Dia berhenti berjalan dan berdiri diam, seolah dilanda pikiran. Karena dia melakukannya tanpa peringatan, momentum saya membawa saya lima langkah lagi sebelum saya berbalik untuk melihat mengapa dia berhenti. Aku bertanya-tanya apakah mungkin dia melihat koin seratus yen di tanah atau semacamnya, tapi tidak, matanya tertuju padaku. Dia menggerakkan lengannya ke belakang punggung, dan rambut panjangnya berkibar tertiup angin.
“Apa itu?” Saya bertanya.
“Jika aku mengatakan aku benar-benar menginginkan pacar lain, seberapa jauh kamu akan membantuku?”
Dia tampak seolah-olah sedang menguji saya, seperti dia mencoba membuat ekspresinya sangat bermakna.
Adapun apa arti ungkapan itu, atau apa arti kata-katanya, saya terlalu tidak terbiasa berada di sekitar orang lain untuk mengetahuinya.
“Seberapa jauh saya akan pergi?”
“Sudahlah,” katanya sambil menggelengkan kepalanya. “Ya, benar.”
Dia mulai berjalan lagi. Saat kami berdampingan, aku menoleh untuk melihat ekspresinya, tapi itu telah mengatur ulang ke wajah bahagia biasanya, yang membuatku semakin jauh dari pemahaman.

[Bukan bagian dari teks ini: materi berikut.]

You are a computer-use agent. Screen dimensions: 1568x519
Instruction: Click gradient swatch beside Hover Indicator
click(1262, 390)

Apakah itu lelucon? Saya bertanya. “Seperti, apakah kamu akan bertanya apakah aku bisa menjodohkanmu dengan salah satu temanku yang tidak ada?”

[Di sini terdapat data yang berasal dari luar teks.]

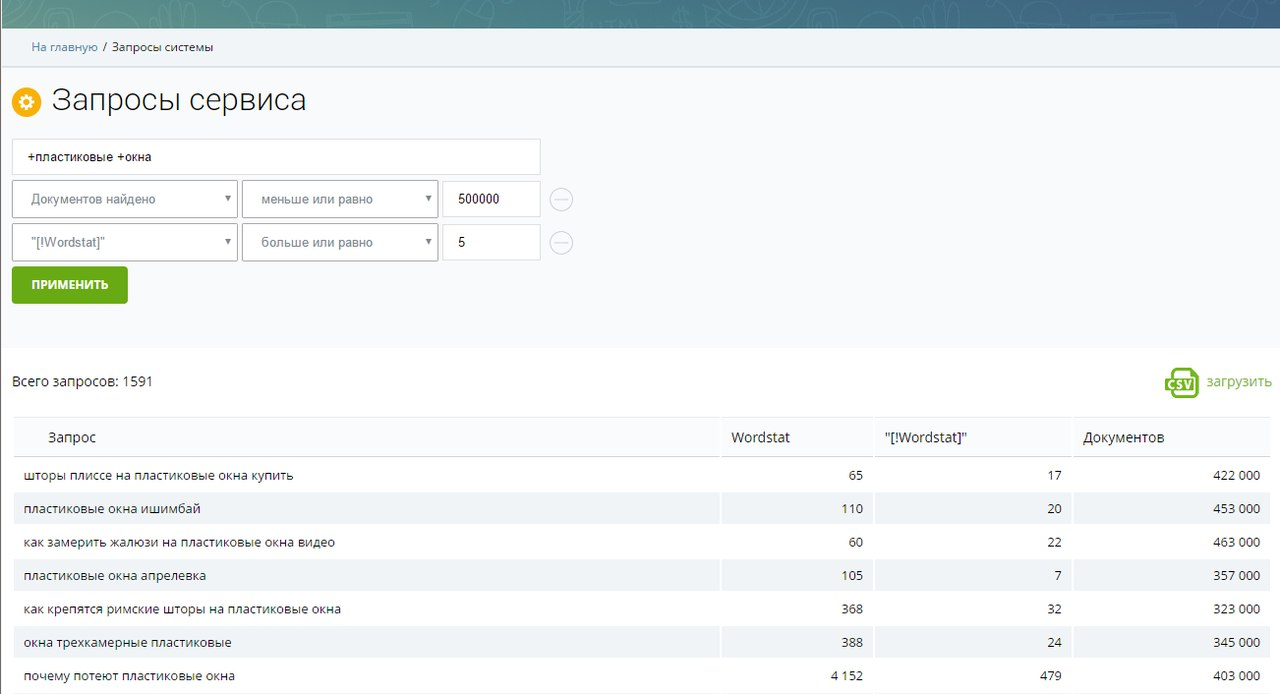Remove the '[!Wordstat]' filter row
The image size is (1280, 694).
[562, 243]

“Tidak, bukan itu,” katanya, dengan tegas menyangkal satu-satunya penjelasan yang bisa kupikirkan.
“Nah, apa maksudmu?” Saya bertanya.
“Tidak masalah. Hidup bukanlah sebuah novel — jika Anda berpikir semua yang saya katakan memiliki arti, Anda benar-benar salah. Itu tidak berarti apa-apa. Anda harus benar-benar menghabiskan lebih banyak waktu di sekitar orang, Anda tahu. ”
“Oh baiklah.”
Rupanya, saya seharusnya menerima itu, tetapi itu tidak masuk akal bagi saya. Jika pertanyaannya tidak berarti apa-apa, lalu mengapa dia mengatakan tebakan saya salah? Tapi perahu alang-alang tidak mengangkat maksudnya. Sesuatu tentang sikapnya mengisyaratkan bahwa kami telah selesai membicarakan masalah tersebut, meskipun dengan pengalaman saya yang kurang, saya tidak dapat memastikan apakah saya menerima pesan yang benar.
Ketika kami berpisah di luar sekolah, dia melambai kepada saya dan berseru, “Saya akan memberi tahu Anda ketika saya sudah memikirkan rencana selanjutnya.”

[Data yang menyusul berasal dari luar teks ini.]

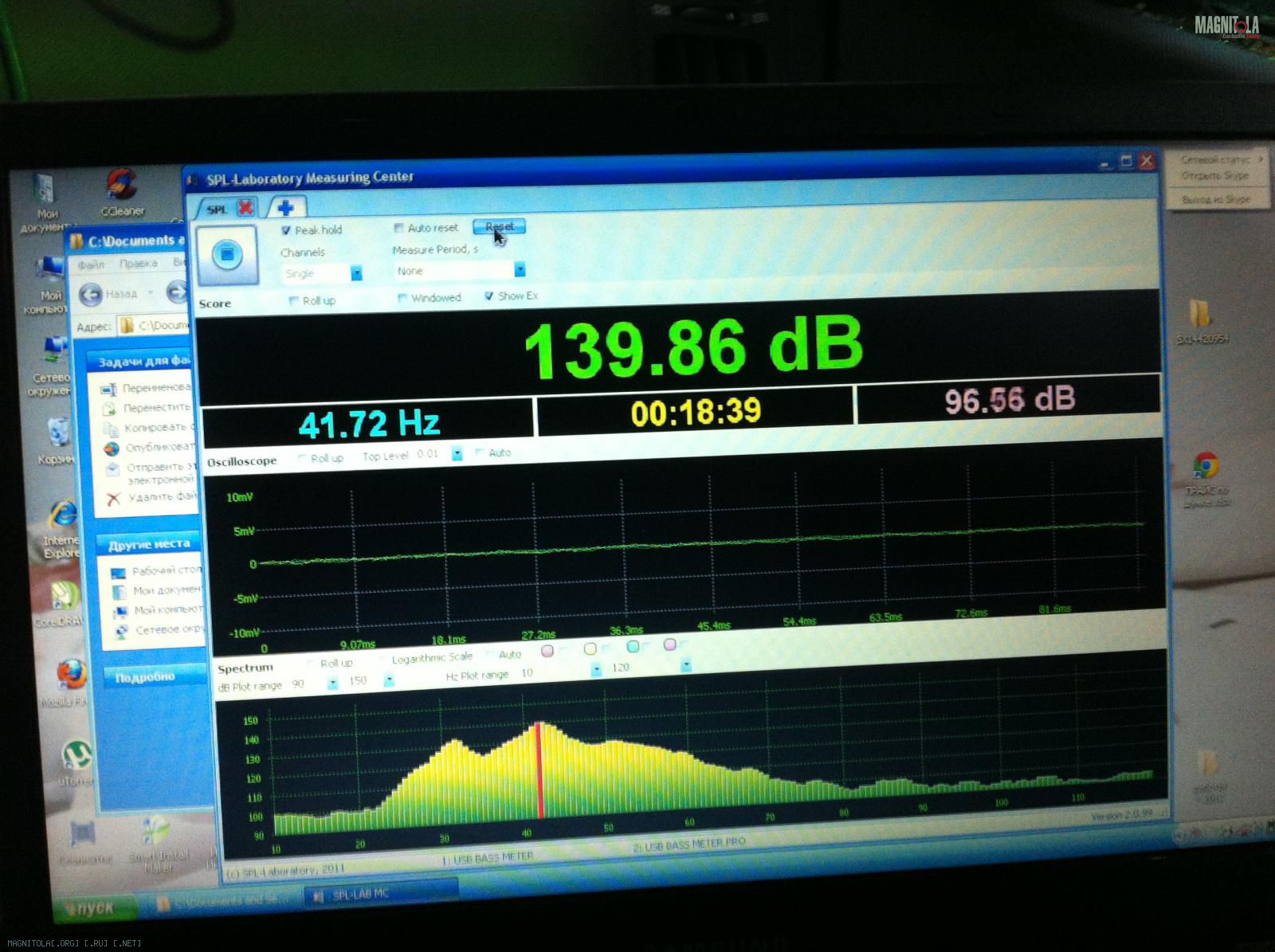Open the Measure Period dropdown

pos(520,270)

Saya tidak repot-repot bertanya kapan saya kehilangan suara dalam masalah ini. Sebaliknya, saya balas melambai dan berbalik untuk pergi. Jika Anda sudah makan racunnya, Anda sebaiknya menjilat piringnya.
Sepanjang perjalanan pulang, aku memikirkan tentang percakapan kami yang membingungkan, tetapi aku tidak bisa memahami apa yang dia maksud.
Saya pikir saya akan mati sebelum saya mengerti.